— START Source material —
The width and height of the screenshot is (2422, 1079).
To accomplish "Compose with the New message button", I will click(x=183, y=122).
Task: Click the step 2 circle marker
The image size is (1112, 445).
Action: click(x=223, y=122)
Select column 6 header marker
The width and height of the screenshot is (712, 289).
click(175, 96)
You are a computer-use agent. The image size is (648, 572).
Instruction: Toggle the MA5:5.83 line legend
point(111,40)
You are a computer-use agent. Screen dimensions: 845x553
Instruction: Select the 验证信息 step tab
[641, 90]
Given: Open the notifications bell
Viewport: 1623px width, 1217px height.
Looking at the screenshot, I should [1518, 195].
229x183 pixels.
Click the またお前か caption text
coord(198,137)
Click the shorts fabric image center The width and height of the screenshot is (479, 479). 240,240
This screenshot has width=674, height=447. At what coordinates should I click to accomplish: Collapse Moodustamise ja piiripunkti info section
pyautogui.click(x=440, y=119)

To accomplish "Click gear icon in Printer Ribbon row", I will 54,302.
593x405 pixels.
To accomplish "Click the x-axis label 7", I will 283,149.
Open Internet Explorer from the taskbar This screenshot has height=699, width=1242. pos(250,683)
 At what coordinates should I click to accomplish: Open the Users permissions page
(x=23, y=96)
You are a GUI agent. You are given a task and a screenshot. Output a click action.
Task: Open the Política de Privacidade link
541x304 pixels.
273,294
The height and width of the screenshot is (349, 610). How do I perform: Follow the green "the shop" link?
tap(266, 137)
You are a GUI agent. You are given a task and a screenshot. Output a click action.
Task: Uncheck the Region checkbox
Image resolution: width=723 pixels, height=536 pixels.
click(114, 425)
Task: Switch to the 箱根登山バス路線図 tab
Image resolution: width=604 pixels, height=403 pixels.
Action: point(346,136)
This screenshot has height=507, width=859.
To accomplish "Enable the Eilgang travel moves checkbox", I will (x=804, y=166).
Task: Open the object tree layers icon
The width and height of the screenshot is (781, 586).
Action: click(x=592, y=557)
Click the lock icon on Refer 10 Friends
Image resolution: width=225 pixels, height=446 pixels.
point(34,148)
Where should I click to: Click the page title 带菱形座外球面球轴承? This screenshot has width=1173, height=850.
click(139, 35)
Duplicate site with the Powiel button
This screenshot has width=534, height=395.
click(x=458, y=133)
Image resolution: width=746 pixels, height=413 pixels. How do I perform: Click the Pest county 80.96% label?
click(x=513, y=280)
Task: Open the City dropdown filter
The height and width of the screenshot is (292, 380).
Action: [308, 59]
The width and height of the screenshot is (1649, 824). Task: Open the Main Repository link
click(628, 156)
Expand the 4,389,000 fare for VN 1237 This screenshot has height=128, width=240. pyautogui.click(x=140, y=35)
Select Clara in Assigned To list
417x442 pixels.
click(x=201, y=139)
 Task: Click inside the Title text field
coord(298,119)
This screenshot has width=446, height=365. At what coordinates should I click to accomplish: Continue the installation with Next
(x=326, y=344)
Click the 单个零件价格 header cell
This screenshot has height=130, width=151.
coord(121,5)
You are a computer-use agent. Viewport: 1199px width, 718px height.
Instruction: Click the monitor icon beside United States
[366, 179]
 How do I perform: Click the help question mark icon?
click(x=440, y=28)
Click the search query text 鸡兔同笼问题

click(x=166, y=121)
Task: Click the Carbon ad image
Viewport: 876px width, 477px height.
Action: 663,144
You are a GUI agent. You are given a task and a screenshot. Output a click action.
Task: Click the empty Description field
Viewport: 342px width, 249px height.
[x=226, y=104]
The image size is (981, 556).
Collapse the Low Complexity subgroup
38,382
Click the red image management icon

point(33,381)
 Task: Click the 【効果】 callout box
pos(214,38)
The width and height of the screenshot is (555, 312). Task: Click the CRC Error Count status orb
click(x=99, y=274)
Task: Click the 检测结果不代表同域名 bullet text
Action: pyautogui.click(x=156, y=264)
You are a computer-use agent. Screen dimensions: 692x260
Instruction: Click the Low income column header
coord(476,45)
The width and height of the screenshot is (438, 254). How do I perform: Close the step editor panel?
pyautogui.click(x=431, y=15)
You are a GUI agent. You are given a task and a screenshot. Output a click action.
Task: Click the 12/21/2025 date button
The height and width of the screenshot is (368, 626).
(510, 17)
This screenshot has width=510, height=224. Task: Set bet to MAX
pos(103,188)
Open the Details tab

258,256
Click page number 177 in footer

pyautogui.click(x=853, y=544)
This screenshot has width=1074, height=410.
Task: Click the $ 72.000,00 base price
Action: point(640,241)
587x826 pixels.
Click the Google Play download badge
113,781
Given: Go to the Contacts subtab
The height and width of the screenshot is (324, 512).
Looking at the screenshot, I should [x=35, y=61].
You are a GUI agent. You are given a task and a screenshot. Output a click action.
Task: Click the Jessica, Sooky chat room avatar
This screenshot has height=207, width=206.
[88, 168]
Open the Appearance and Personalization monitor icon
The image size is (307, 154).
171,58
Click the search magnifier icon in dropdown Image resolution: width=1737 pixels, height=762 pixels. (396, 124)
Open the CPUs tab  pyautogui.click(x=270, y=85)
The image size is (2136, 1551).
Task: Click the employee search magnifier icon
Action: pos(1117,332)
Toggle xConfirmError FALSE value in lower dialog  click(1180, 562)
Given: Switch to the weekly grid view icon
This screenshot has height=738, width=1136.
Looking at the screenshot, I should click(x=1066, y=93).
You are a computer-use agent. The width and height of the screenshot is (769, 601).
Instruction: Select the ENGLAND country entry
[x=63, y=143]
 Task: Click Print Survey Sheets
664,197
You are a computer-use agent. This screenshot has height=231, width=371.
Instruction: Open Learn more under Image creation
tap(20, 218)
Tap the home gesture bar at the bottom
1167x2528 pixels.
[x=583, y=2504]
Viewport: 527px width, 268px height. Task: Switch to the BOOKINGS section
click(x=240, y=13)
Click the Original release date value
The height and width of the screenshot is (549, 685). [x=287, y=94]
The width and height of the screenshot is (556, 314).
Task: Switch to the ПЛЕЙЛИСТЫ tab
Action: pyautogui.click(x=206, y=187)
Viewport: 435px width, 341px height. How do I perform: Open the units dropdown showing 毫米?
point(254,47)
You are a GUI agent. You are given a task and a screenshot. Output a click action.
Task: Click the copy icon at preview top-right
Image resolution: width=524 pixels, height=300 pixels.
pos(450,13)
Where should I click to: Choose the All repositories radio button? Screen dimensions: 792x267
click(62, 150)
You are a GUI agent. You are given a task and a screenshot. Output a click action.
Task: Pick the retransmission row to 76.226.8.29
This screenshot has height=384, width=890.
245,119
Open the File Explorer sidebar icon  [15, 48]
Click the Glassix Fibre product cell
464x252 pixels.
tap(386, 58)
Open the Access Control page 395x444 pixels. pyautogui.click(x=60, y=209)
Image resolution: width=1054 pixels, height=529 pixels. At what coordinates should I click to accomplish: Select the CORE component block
— END Source material —
» **Set task**
Copy out every item above word for word, with nothing changed.

» **The output**
The width and height of the screenshot is (2422, 1079).
To accomplish "Compose with the New message button", I will click(x=183, y=122).
Task: Click the step 2 circle marker
The image size is (1112, 445).
Action: click(x=223, y=122)
Select column 6 header marker
The width and height of the screenshot is (712, 289).
click(175, 96)
You are a computer-use agent. The image size is (648, 572).
Instruction: Toggle the MA5:5.83 line legend
point(111,40)
You are a computer-use agent. Screen dimensions: 845x553
Instruction: Select the 验证信息 step tab
[641, 90]
Given: Open the notifications bell
Viewport: 1623px width, 1217px height.
Looking at the screenshot, I should [1518, 195].
229x183 pixels.
Click the またお前か caption text
coord(198,137)
Click the shorts fabric image center The width and height of the screenshot is (479, 479). 240,240
This screenshot has width=674, height=447. At what coordinates should I click to accomplish: Collapse Moodustamise ja piiripunkti info section
pyautogui.click(x=440, y=119)

To accomplish "Click gear icon in Printer Ribbon row", I will 54,302.
593x405 pixels.
To accomplish "Click the x-axis label 7", I will 283,149.
Open Internet Explorer from the taskbar This screenshot has height=699, width=1242. pos(250,683)
 At what coordinates should I click to accomplish: Open the Users permissions page
(x=23, y=96)
You are a GUI agent. You are given a task and a screenshot. Output a click action.
Task: Open the Política de Privacidade link
541x304 pixels.
273,294
The height and width of the screenshot is (349, 610). How do I perform: Follow the green "the shop" link?
tap(266, 137)
You are a GUI agent. You are given a task and a screenshot. Output a click action.
Task: Uncheck the Region checkbox
Image resolution: width=723 pixels, height=536 pixels.
click(114, 425)
Task: Switch to the 箱根登山バス路線図 tab
Image resolution: width=604 pixels, height=403 pixels.
Action: point(346,136)
This screenshot has height=507, width=859.
To accomplish "Enable the Eilgang travel moves checkbox", I will (x=804, y=166).
Task: Open the object tree layers icon
The width and height of the screenshot is (781, 586).
Action: click(x=592, y=557)
Click the lock icon on Refer 10 Friends
Image resolution: width=225 pixels, height=446 pixels.
point(34,148)
Where should I click to: Click the page title 带菱形座外球面球轴承? This screenshot has width=1173, height=850.
click(139, 35)
Duplicate site with the Powiel button
This screenshot has width=534, height=395.
click(x=458, y=133)
Image resolution: width=746 pixels, height=413 pixels. How do I perform: Click the Pest county 80.96% label?
click(x=513, y=280)
Task: Open the City dropdown filter
The height and width of the screenshot is (292, 380).
Action: [308, 59]
The width and height of the screenshot is (1649, 824). Task: Open the Main Repository link
click(628, 156)
Expand the 4,389,000 fare for VN 1237 This screenshot has height=128, width=240. pyautogui.click(x=140, y=35)
Select Clara in Assigned To list
417x442 pixels.
click(x=201, y=139)
 Task: Click inside the Title text field
coord(298,119)
This screenshot has width=446, height=365. At what coordinates should I click to accomplish: Continue the installation with Next
(x=326, y=344)
Click the 单个零件价格 header cell
This screenshot has height=130, width=151.
coord(121,5)
You are a computer-use agent. Viewport: 1199px width, 718px height.
Instruction: Click the monitor icon beside United States
[366, 179]
 How do I perform: Click the help question mark icon?
click(x=440, y=28)
Click the search query text 鸡兔同笼问题

click(x=166, y=121)
Task: Click the Carbon ad image
Viewport: 876px width, 477px height.
Action: 663,144
You are a GUI agent. You are given a task and a screenshot. Output a click action.
Task: Click the empty Description field
Viewport: 342px width, 249px height.
[x=226, y=104]
The image size is (981, 556).
Collapse the Low Complexity subgroup
38,382
Click the red image management icon

point(33,381)
 Task: Click the 【効果】 callout box
pos(214,38)
The width and height of the screenshot is (555, 312). Task: Click the CRC Error Count status orb
click(x=99, y=274)
Task: Click the 检测结果不代表同域名 bullet text
Action: pyautogui.click(x=156, y=264)
You are a computer-use agent. Screen dimensions: 692x260
Instruction: Click the Low income column header
coord(476,45)
The width and height of the screenshot is (438, 254). How do I perform: Close the step editor panel?
pyautogui.click(x=431, y=15)
You are a GUI agent. You are given a task and a screenshot. Output a click action.
Task: Click the 12/21/2025 date button
The height and width of the screenshot is (368, 626).
(510, 17)
This screenshot has width=510, height=224. Task: Set bet to MAX
pos(103,188)
Open the Details tab

258,256
Click page number 177 in footer

pyautogui.click(x=853, y=544)
This screenshot has width=1074, height=410.
Task: Click the $ 72.000,00 base price
Action: point(640,241)
587x826 pixels.
Click the Google Play download badge
113,781
Given: Go to the Contacts subtab
The height and width of the screenshot is (324, 512).
Looking at the screenshot, I should [x=35, y=61].
You are a GUI agent. You are given a task and a screenshot. Output a click action.
Task: Click the Jessica, Sooky chat room avatar
This screenshot has height=207, width=206.
[88, 168]
Open the Appearance and Personalization monitor icon
The image size is (307, 154).
171,58
Click the search magnifier icon in dropdown Image resolution: width=1737 pixels, height=762 pixels. (396, 124)
Open the CPUs tab  pyautogui.click(x=270, y=85)
The image size is (2136, 1551).
Task: Click the employee search magnifier icon
Action: pos(1117,332)
Toggle xConfirmError FALSE value in lower dialog  click(1180, 562)
Given: Switch to the weekly grid view icon
This screenshot has height=738, width=1136.
Looking at the screenshot, I should click(x=1066, y=93).
You are a computer-use agent. The width and height of the screenshot is (769, 601).
Instruction: Select the ENGLAND country entry
[x=63, y=143]
 Task: Click Print Survey Sheets
664,197
You are a computer-use agent. This screenshot has height=231, width=371.
Instruction: Open Learn more under Image creation
tap(20, 218)
Tap the home gesture bar at the bottom
1167x2528 pixels.
[x=583, y=2504]
Viewport: 527px width, 268px height. Task: Switch to the BOOKINGS section
click(x=240, y=13)
Click the Original release date value
The height and width of the screenshot is (549, 685). [x=287, y=94]
The width and height of the screenshot is (556, 314).
Task: Switch to the ПЛЕЙЛИСТЫ tab
Action: pyautogui.click(x=206, y=187)
Viewport: 435px width, 341px height. How do I perform: Open the units dropdown showing 毫米?
point(254,47)
You are a GUI agent. You are given a task and a screenshot. Output a click action.
Task: Click the copy icon at preview top-right
Image resolution: width=524 pixels, height=300 pixels.
pos(450,13)
Where should I click to: Choose the All repositories radio button? Screen dimensions: 792x267
click(62, 150)
You are a GUI agent. You are given a task and a screenshot. Output a click action.
Task: Pick the retransmission row to 76.226.8.29
This screenshot has height=384, width=890.
245,119
Open the File Explorer sidebar icon  [15, 48]
Click the Glassix Fibre product cell
464x252 pixels.
tap(386, 58)
Open the Access Control page 395x444 pixels. pyautogui.click(x=60, y=209)
Image resolution: width=1054 pixels, height=529 pixels. At what coordinates should I click to accomplish: Select the CORE component block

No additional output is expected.